Would it be good or bad to be a hamster? With Covid 19 it is like we are all stuck in a cage anyway. Spining around in our little balls. I had wrote in my offline journal a couple years ago that I wanted to have the humility to be open and willing to walk my life’s path cheerfully and courageously. I felt it was time to drop off and shed the things that hinder (Hebrews 12:1) and step out faithfully, trusting that God will guide my steps to a dance and my heart to sing. I wanted to become a WOMAN! I was already a daughter, already a wife, already a mother, but it was my time to define myself as a woman. And not just any woman, but the woman I wanted to be, a mature woman. I have an image of myself carrying forward the body I had in my 20s (my mom did it, and so can I), the fun-loving nature that my friends enjoyed from me while I was in University (I was much more serious before and after that time), the gentleness of wisdom and accepting others where they are at, and the confidence of knowing I am not a liar to myself or others and I am doing not only what I believe in, but what I say.
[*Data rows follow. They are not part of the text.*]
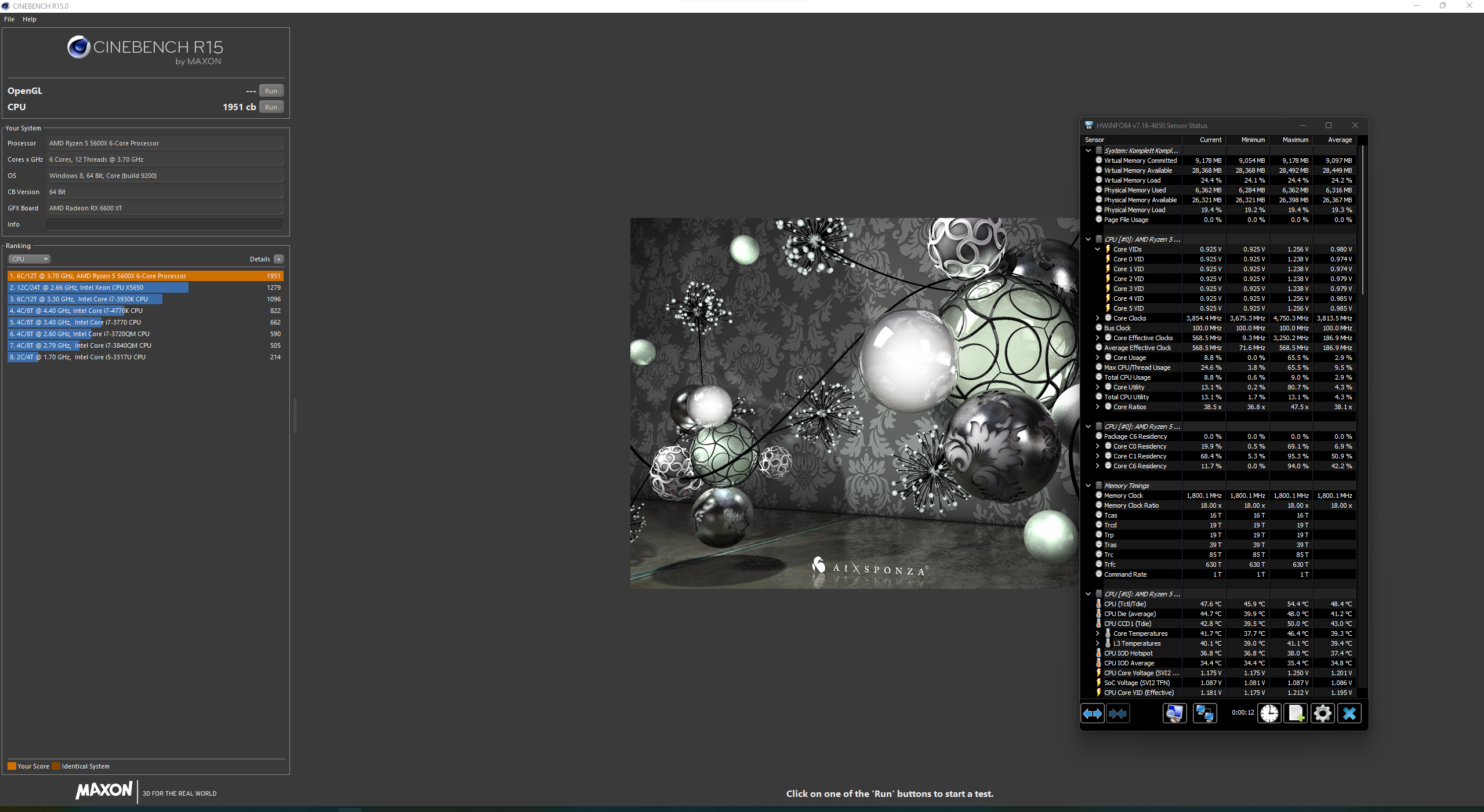The height and width of the screenshot is (812, 1484).
Task: Expand the Core Temperatures row
Action: click(1097, 633)
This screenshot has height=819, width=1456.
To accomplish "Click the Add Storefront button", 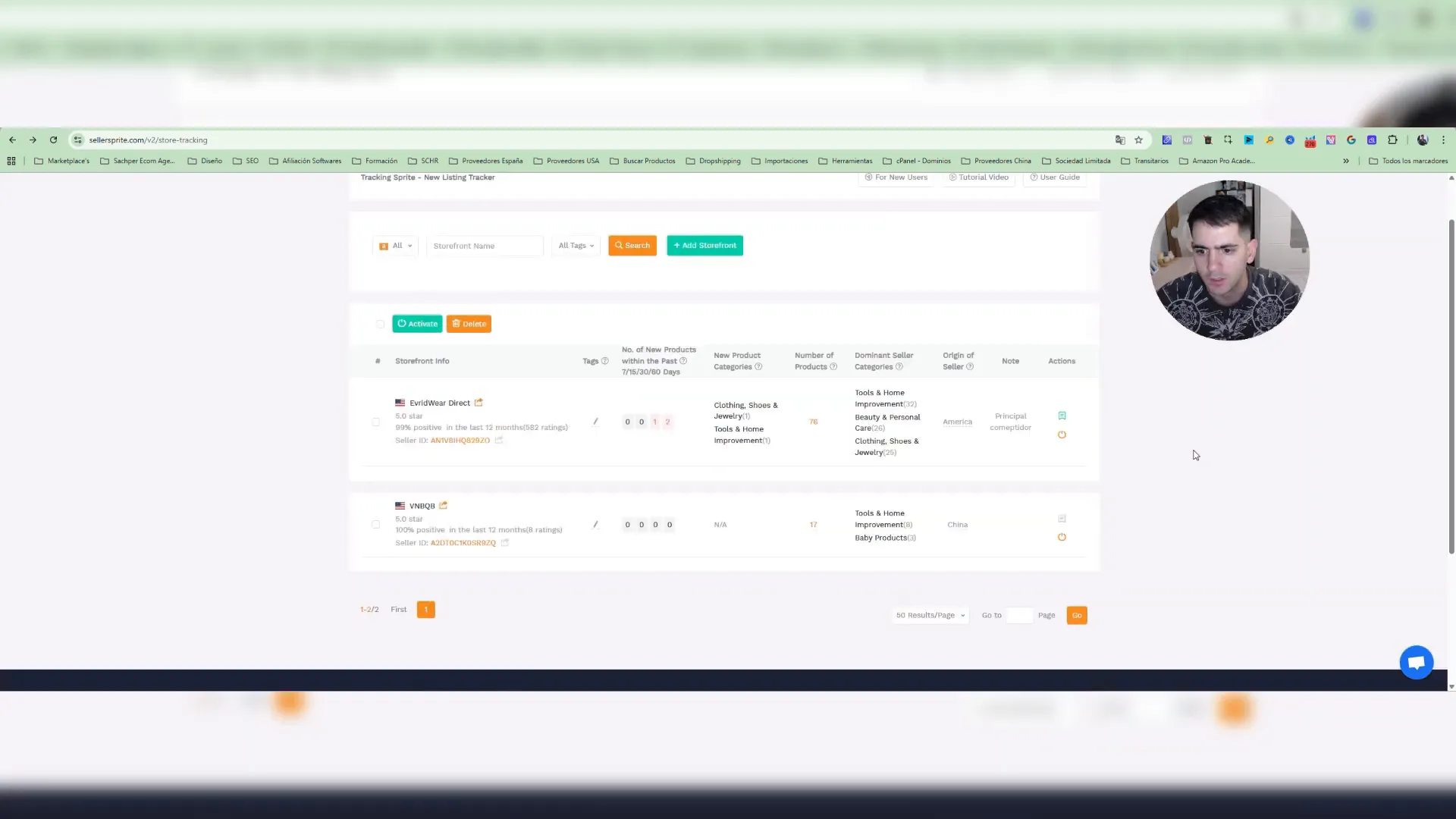I will point(704,246).
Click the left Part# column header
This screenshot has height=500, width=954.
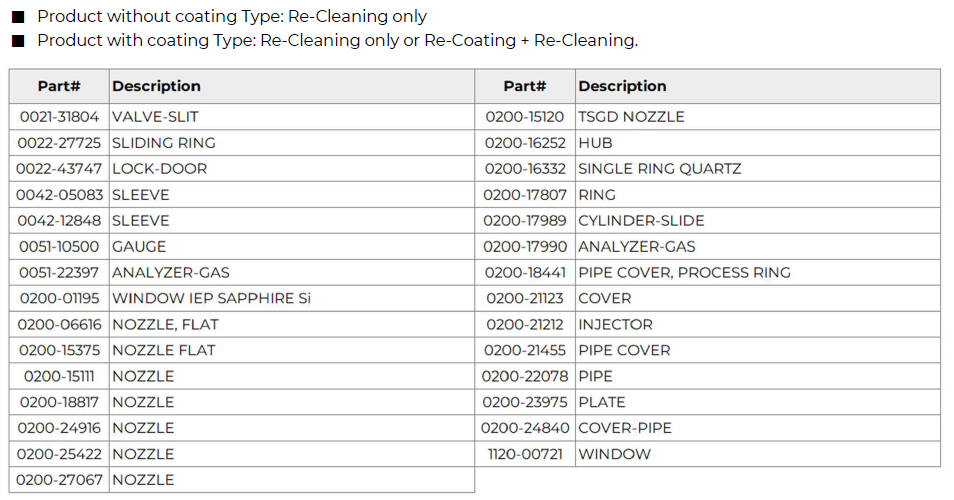tap(59, 86)
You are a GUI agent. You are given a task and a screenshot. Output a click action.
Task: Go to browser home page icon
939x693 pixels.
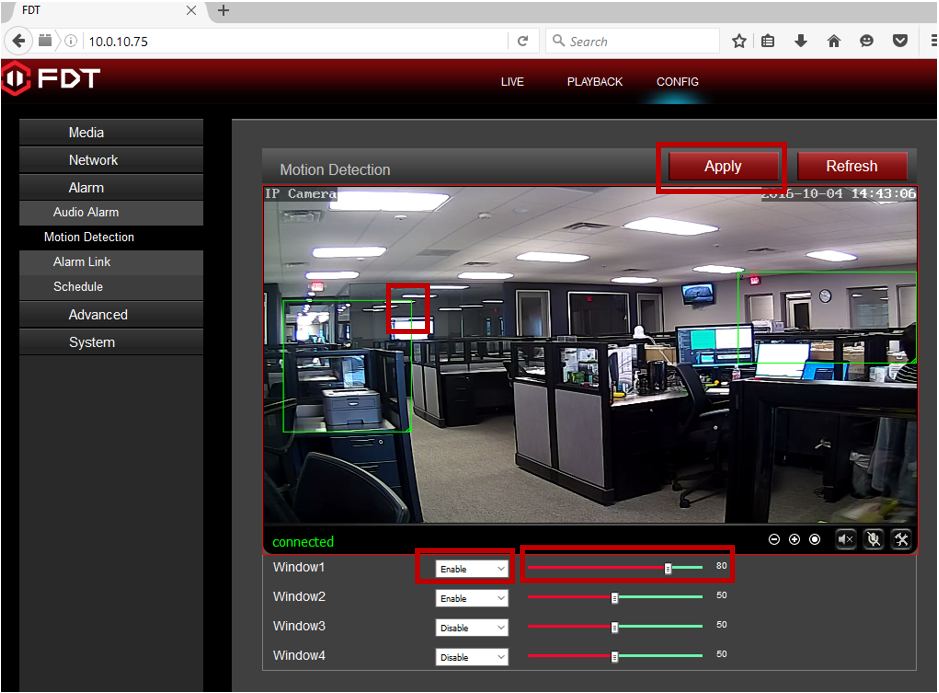click(x=834, y=41)
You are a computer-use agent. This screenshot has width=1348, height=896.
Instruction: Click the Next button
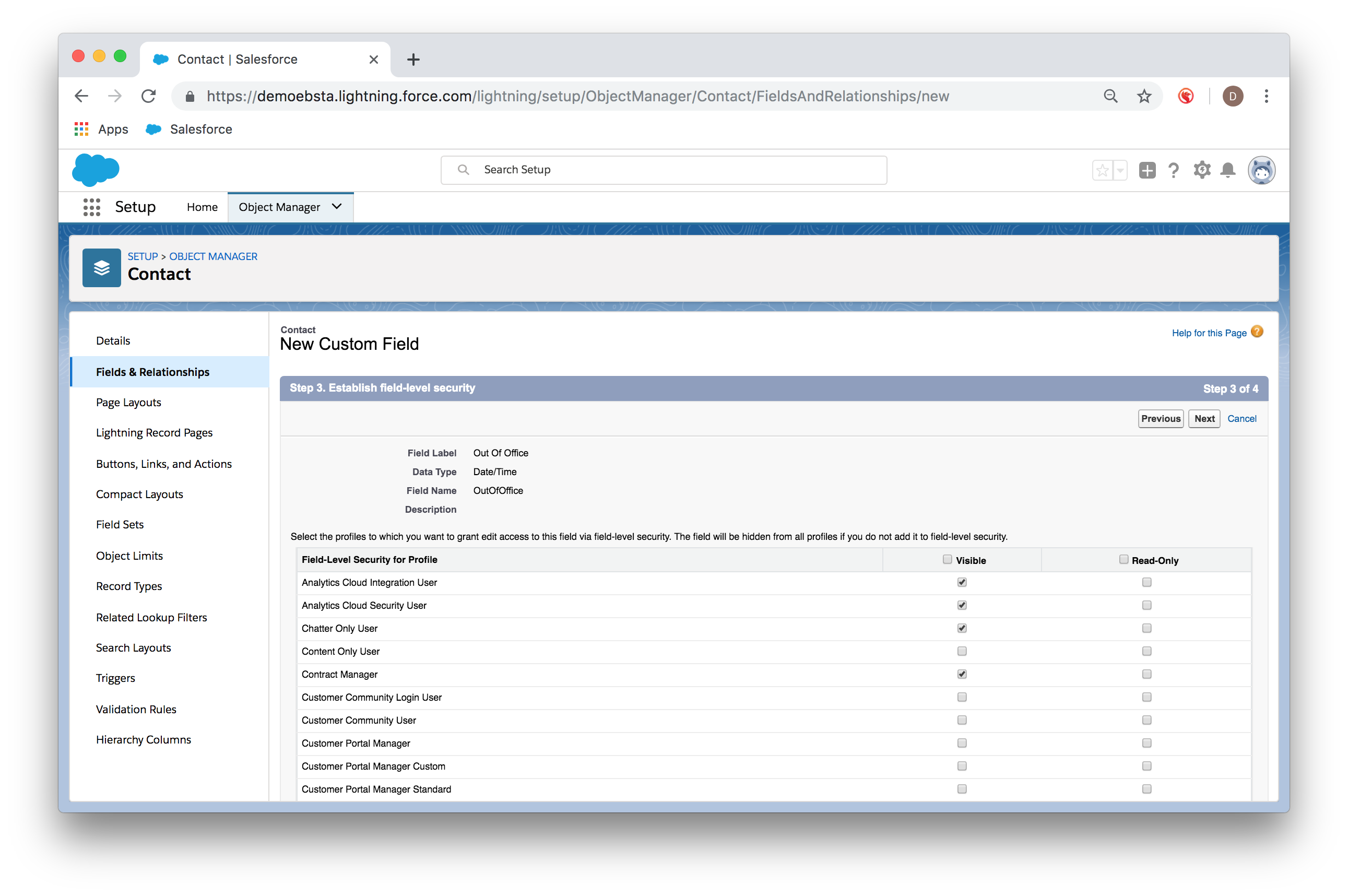point(1203,418)
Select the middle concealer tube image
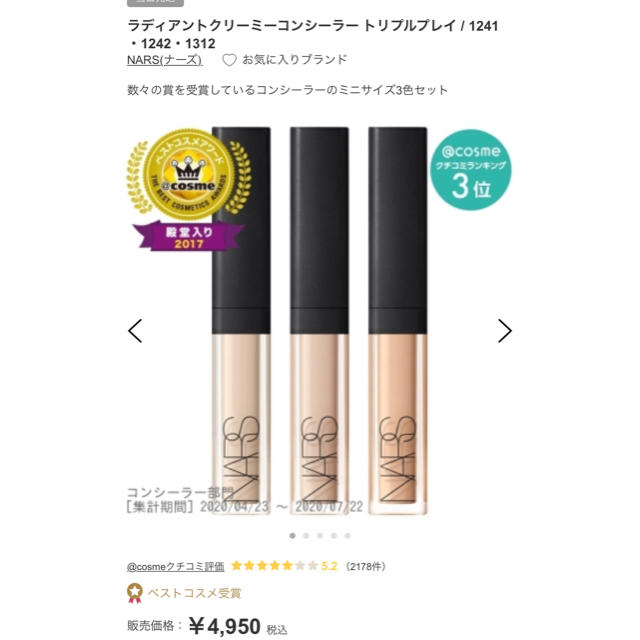 (319, 320)
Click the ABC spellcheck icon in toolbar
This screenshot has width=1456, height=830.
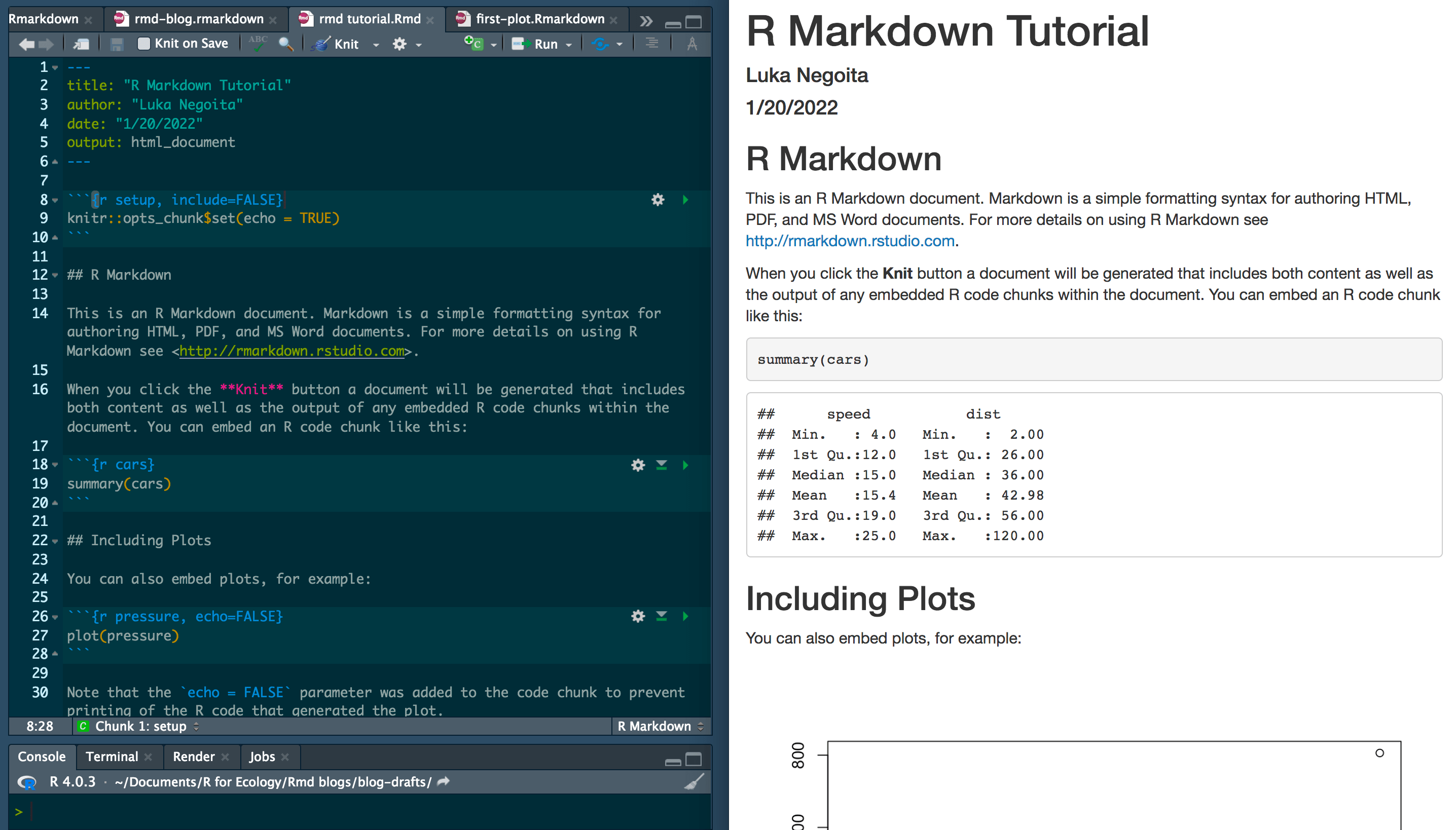259,42

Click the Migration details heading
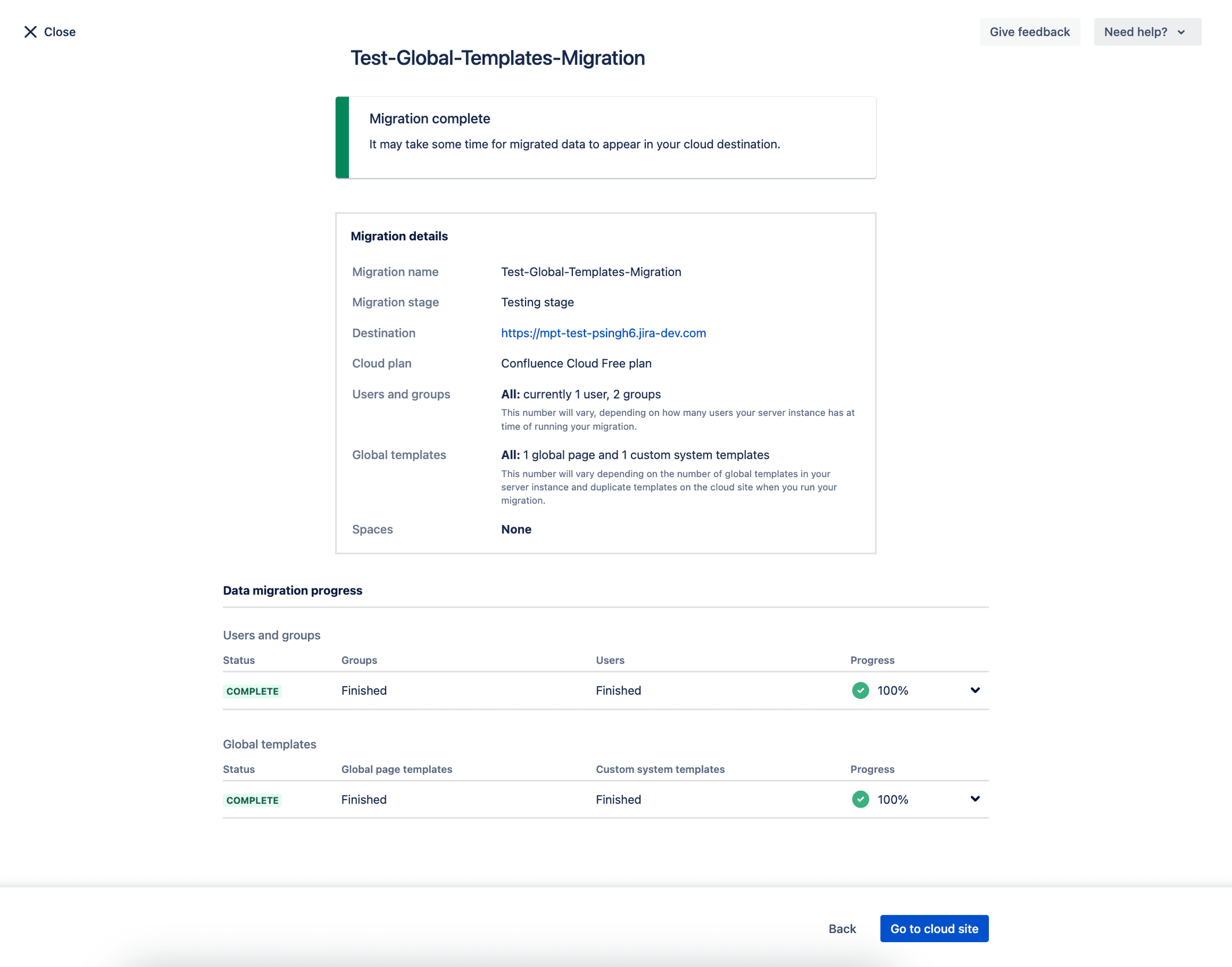[x=399, y=236]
Recently I had a discussion and as I was reflecting on the things that were shared, realizing that we need to always be living in the truth. The real truth. What is happening at this very moment. What daily truths are you creating for yourself to live in? What “mistakes” from the past or former habits do you bring forward to define yourself? Are you telling yourself that you always fail, or always screw things up or ALWAYS (fill in the blank)? Do you keep running through the same things when you are trying to make a change in your life, winding up staying the same?
If you are seeking, wanting, longing for changes in your life, but things don’t seem to be changing, how are you looking at the situation and what actions have you taken that are different from what you have been doing? Do you find that you’re running in circles? Get off the hamster wheel and start running on the road of life. A few years ago I got off my hamster wheel and starting off on my journey, running down my road of life, full of change, responsibility, taking actions, and living by the truth. I stopped lying to myself and stopped living in absolute statements (always, never…..), and started seeing things for what they really are. I could watch myself grow and grow to appreciate the growth in others.
We are not what we were and we can’t keep going back to the past to define our present and future. We can take what has been learned from our past and carry it forward as lessons learned, bringing it along on the journey as knowledge, wisdom, and experience. How will you see things that are happening today if you keep looking behind you? It’s hard to run in one direction while looking in another. And it’s hard to make changes if you are not doing things differently and taking the actions to make that change happen.
I have made many mistakes of my own, and have done things in the past that I do not do now. But it is hard when what you have done in the past is all that someone sees you as today, whether it is yourself or someone else looking at you through your past actions. I hope that the changes I have made in my life now may be recognized for the woman I am today and help me to continue forward as I walk, looking ahead, at the woman I will become.